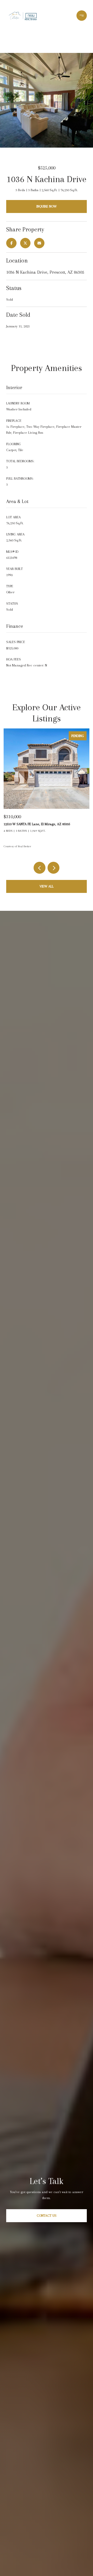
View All (46, 886)
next (53, 868)
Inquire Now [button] (46, 206)
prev (39, 868)
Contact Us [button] (47, 2215)
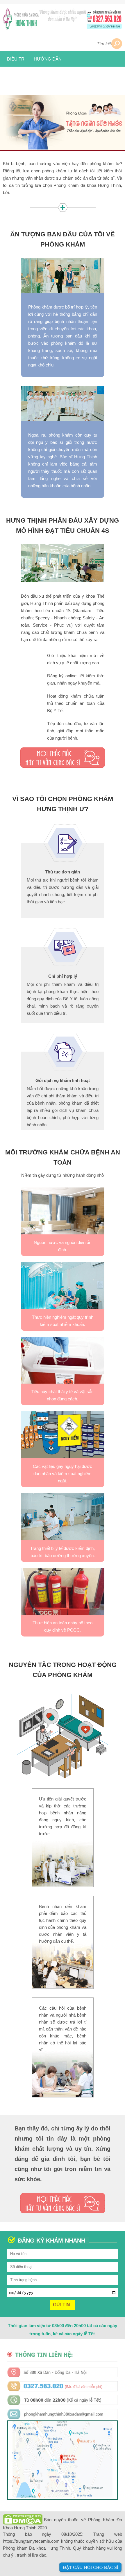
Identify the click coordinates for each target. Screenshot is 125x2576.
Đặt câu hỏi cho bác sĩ (90, 2567)
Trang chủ (29, 43)
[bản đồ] (62, 2495)
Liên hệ (41, 74)
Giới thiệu (62, 43)
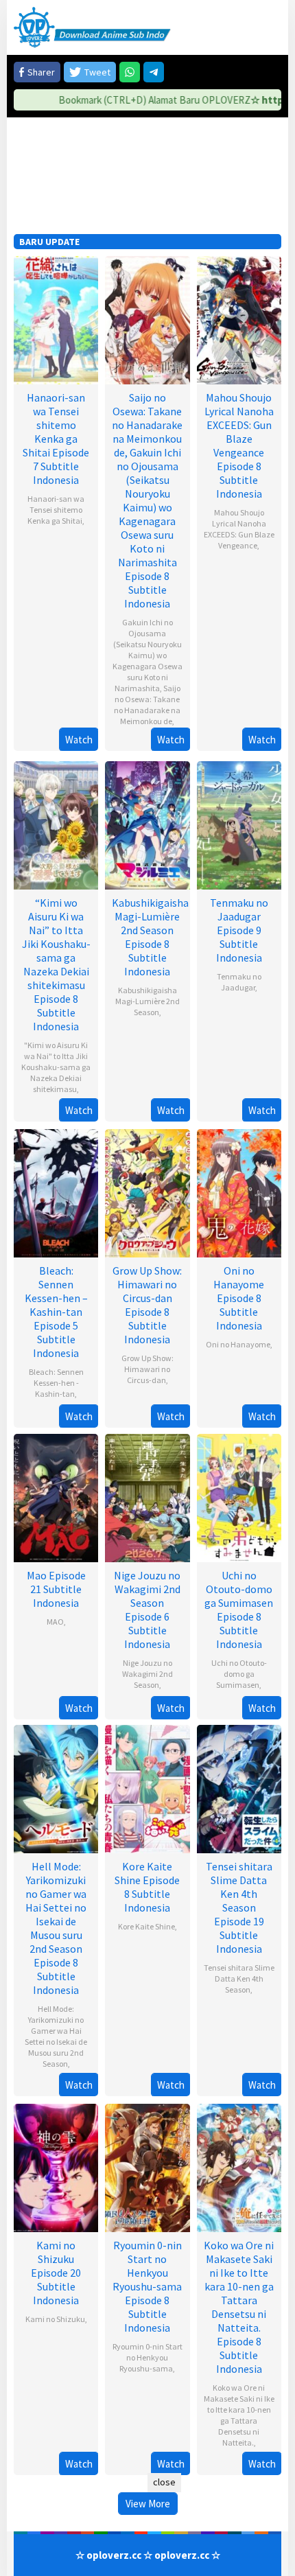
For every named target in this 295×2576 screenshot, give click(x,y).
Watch (79, 739)
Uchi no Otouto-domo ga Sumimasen (239, 1674)
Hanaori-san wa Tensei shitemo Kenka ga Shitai (55, 510)
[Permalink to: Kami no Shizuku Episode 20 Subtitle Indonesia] (56, 2166)
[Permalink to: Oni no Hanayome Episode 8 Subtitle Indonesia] (239, 1191)
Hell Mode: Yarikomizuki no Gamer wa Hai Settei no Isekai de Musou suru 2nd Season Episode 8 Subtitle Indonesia (55, 1928)
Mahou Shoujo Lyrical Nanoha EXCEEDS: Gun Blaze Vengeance (239, 528)
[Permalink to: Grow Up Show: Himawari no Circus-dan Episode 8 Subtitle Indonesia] (147, 1191)
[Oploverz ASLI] (92, 26)
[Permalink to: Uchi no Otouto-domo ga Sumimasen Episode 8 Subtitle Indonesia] (239, 1496)
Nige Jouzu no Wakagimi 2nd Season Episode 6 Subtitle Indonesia (147, 1609)
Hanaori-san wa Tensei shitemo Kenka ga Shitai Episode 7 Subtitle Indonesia (56, 439)
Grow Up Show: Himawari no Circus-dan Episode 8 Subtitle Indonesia (147, 1305)
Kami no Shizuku (55, 2319)
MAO (55, 1621)
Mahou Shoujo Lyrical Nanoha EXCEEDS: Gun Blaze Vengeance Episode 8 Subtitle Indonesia (239, 445)
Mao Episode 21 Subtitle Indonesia (56, 1589)
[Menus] (271, 27)
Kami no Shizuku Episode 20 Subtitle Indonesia (56, 2272)
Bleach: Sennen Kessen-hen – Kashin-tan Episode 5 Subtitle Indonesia (56, 1312)
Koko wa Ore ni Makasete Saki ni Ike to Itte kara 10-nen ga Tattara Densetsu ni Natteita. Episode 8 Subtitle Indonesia (239, 2307)
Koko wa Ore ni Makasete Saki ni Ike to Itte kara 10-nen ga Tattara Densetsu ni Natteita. (239, 2415)
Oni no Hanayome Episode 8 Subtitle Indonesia (238, 1298)
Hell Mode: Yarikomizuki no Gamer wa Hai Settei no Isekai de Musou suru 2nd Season (56, 2036)
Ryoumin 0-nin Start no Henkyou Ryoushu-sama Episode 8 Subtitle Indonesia (147, 2286)
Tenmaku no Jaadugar (239, 982)
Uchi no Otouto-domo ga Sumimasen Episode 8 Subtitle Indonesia (238, 1609)
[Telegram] (153, 72)
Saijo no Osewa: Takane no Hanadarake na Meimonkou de (147, 704)
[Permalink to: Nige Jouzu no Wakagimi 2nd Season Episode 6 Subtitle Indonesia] (147, 1496)
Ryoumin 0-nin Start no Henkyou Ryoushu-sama (147, 2357)
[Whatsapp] (129, 72)
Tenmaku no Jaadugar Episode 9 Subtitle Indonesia (239, 930)
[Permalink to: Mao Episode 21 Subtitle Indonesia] (56, 1496)
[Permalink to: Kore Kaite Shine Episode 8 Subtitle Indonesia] (147, 1787)
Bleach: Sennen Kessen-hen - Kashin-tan (56, 1383)
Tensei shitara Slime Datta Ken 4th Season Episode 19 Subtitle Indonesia (239, 1907)
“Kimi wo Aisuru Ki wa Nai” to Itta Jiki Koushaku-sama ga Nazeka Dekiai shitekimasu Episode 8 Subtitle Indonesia (56, 964)
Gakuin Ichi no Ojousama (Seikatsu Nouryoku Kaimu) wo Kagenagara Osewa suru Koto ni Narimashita (147, 655)
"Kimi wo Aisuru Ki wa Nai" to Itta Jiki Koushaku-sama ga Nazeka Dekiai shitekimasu (56, 1067)
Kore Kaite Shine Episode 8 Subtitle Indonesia (147, 1886)
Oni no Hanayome (238, 1344)
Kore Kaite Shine (146, 1926)
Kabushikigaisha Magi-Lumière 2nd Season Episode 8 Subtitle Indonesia (150, 937)
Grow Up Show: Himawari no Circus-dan (147, 1369)
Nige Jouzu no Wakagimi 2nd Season (147, 1674)
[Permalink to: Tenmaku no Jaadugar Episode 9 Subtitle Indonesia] (239, 824)
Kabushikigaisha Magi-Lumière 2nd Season (147, 1001)
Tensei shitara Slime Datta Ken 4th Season (239, 1978)
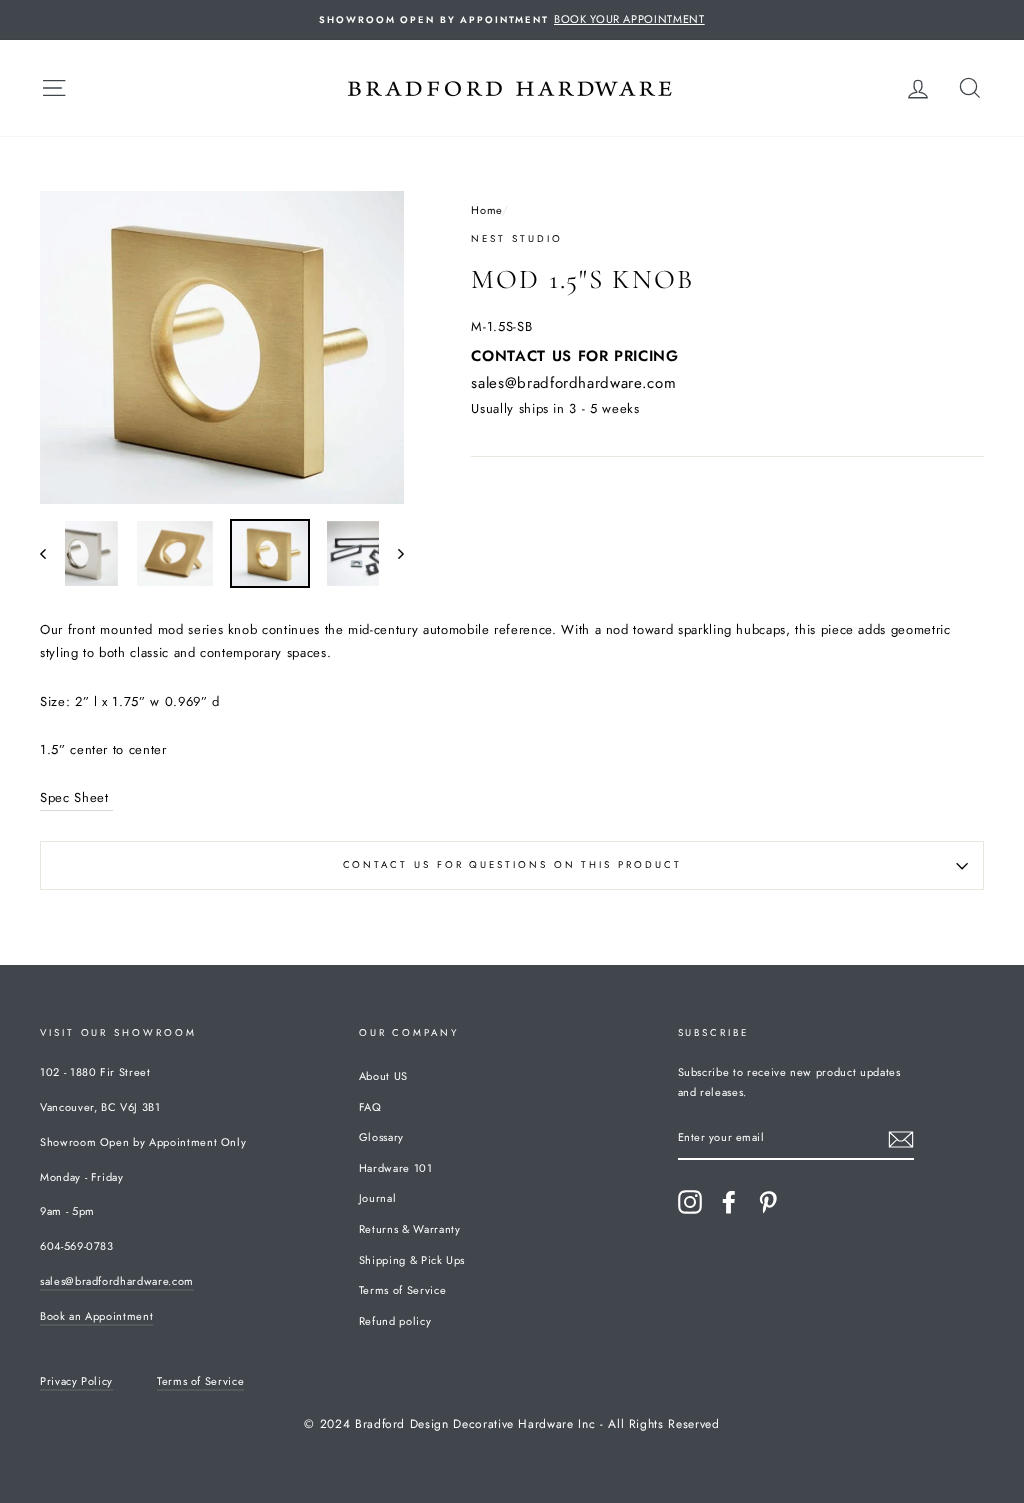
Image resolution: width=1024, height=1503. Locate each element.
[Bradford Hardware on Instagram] (690, 1202)
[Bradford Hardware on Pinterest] (768, 1202)
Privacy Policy (76, 1381)
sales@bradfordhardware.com (573, 383)
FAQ (370, 1107)
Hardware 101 (396, 1168)
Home (486, 210)
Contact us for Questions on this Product (512, 865)
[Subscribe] (901, 1138)
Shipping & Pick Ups (412, 1260)
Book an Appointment (96, 1316)
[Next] (391, 553)
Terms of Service (402, 1290)
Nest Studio (516, 239)
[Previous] (52, 553)
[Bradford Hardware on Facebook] (729, 1202)
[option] (512, 20)
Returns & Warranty (410, 1229)
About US (383, 1076)
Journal (378, 1198)
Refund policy (395, 1321)
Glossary (381, 1137)
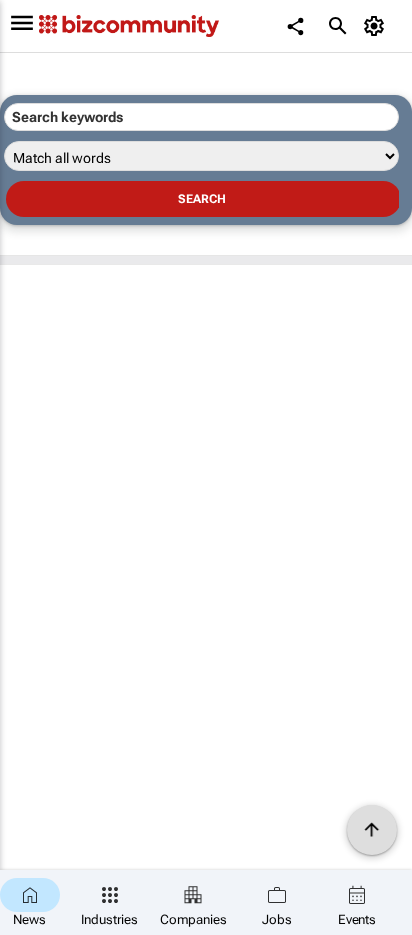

What to produce: Print each record exactly as it stands, omitting the pictures.

Written answer:
View All (46, 886)
next (53, 868)
Inquire Now [button] (46, 206)
prev (39, 868)
Contact Us [button] (47, 2215)
Identify the click coordinates for each target. Screenshot is 125x2576.
Đặt câu hỏi cho bác sĩ (90, 2567)
Trang chủ (29, 43)
[bản đồ] (62, 2495)
Liên hệ (41, 74)
Giới thiệu (62, 43)
For every named target in this 295×2576 screenshot, give click(x,y).
Watch (79, 739)
Uchi no Otouto-domo ga Sumimasen (239, 1674)
Hanaori-san wa Tensei shitemo Kenka ga Shitai (55, 510)
[Permalink to: Kami no Shizuku Episode 20 Subtitle Indonesia] (56, 2166)
[Permalink to: Oni no Hanayome Episode 8 Subtitle Indonesia] (239, 1191)
Hell Mode: Yarikomizuki no Gamer wa Hai Settei no Isekai de Musou suru 2nd Season Episode 8 Subtitle Indonesia (55, 1928)
Mahou Shoujo Lyrical Nanoha EXCEEDS: Gun Blaze Vengeance (239, 528)
[Permalink to: Grow Up Show: Himawari no Circus-dan Episode 8 Subtitle Indonesia] (147, 1191)
[Oploverz ASLI] (92, 26)
[Permalink to: Uchi no Otouto-domo ga Sumimasen Episode 8 Subtitle Indonesia] (239, 1496)
Nige Jouzu no Wakagimi 2nd Season Episode 6 Subtitle Indonesia (147, 1609)
Hanaori-san wa Tensei shitemo Kenka ga Shitai Episode 7 Subtitle Indonesia (56, 439)
Grow Up Show: Himawari no Circus-dan Episode 8 Subtitle Indonesia (147, 1305)
Kami no Shizuku (55, 2319)
MAO (55, 1621)
Mahou Shoujo Lyrical Nanoha EXCEEDS: Gun Blaze Vengeance Episode 8 Subtitle Indonesia (239, 445)
Mao Episode 21 Subtitle Indonesia (56, 1589)
[Menus] (271, 27)
Kami no Shizuku Episode 20 Subtitle Indonesia (56, 2272)
Bleach: Sennen Kessen-hen – Kashin-tan Episode 5 Subtitle Indonesia (56, 1312)
Koko wa Ore ni Makasete Saki ni Ike to Itte kara 10-nen ga Tattara Densetsu ni Natteita. Episode 8 Subtitle Indonesia (239, 2307)
Koko wa Ore ni Makasete Saki ni Ike to Itte kara 10-nen ga Tattara Densetsu ni Natteita. (239, 2415)
Oni no Hanayome Episode 8 Subtitle Indonesia (238, 1298)
Hell Mode: Yarikomizuki no Gamer wa Hai Settei no Isekai de Musou suru 2nd Season (56, 2036)
Ryoumin 0-nin Start no Henkyou Ryoushu-sama Episode 8 Subtitle Indonesia (147, 2286)
Tenmaku no Jaadugar (239, 982)
Uchi no Otouto-domo ga Sumimasen Episode 8 Subtitle Indonesia (238, 1609)
[Telegram] (153, 72)
Saijo no Osewa: Takane no Hanadarake na Meimonkou de (147, 704)
[Permalink to: Nige Jouzu no Wakagimi 2nd Season Episode 6 Subtitle Indonesia] (147, 1496)
Ryoumin 0-nin Start no Henkyou Ryoushu-sama (147, 2357)
[Whatsapp] (129, 72)
Tenmaku no Jaadugar Episode 9 Subtitle Indonesia (239, 930)
[Permalink to: Mao Episode 21 Subtitle Indonesia] (56, 1496)
[Permalink to: Kore Kaite Shine Episode 8 Subtitle Indonesia] (147, 1787)
Bleach: Sennen Kessen-hen - Kashin-tan (56, 1383)
Tensei shitara Slime Datta Ken 4th Season Episode 19 Subtitle Indonesia (239, 1907)
“Kimi wo Aisuru Ki wa Nai” to Itta Jiki Koushaku-sama ga Nazeka Dekiai shitekimasu Episode 8 Subtitle Indonesia (56, 964)
Gakuin Ichi no Ojousama (Seikatsu Nouryoku Kaimu) wo Kagenagara Osewa suru Koto ni Narimashita (147, 655)
"Kimi wo Aisuru Ki wa Nai" to Itta Jiki Koushaku-sama ga Nazeka Dekiai shitekimasu (56, 1067)
Kore Kaite Shine Episode 8 Subtitle Indonesia (147, 1886)
Oni no Hanayome (238, 1344)
Kore Kaite Shine (146, 1926)
Kabushikigaisha Magi-Lumière 2nd Season Episode 8 Subtitle Indonesia (150, 937)
Grow Up Show: Himawari no Circus-dan (147, 1369)
Nige Jouzu no Wakagimi 2nd Season (147, 1674)
[Permalink to: Tenmaku no Jaadugar Episode 9 Subtitle Indonesia] (239, 824)
Kabushikigaisha Magi-Lumière 2nd Season (147, 1001)
Tensei shitara Slime Datta Ken 4th Season (239, 1978)
Image resolution: width=1024, height=1503. Locate each element.
[Bradford Hardware on Instagram] (690, 1202)
[Bradford Hardware on Pinterest] (768, 1202)
Privacy Policy (76, 1381)
sales@bradfordhardware.com (573, 383)
FAQ (370, 1107)
Hardware 101 (396, 1168)
Home (486, 210)
Contact us for Questions on this Product (512, 865)
[Subscribe] (901, 1138)
Shipping & Pick Ups (412, 1260)
Book an Appointment (96, 1316)
[Next] (391, 553)
Terms of Service (402, 1290)
Nest Studio (516, 239)
[Previous] (52, 553)
[Bradford Hardware on Facebook] (729, 1202)
[option] (512, 20)
Returns & Warranty (410, 1229)
About US (383, 1076)
Journal (378, 1198)
Refund policy (395, 1321)
Glossary (381, 1137)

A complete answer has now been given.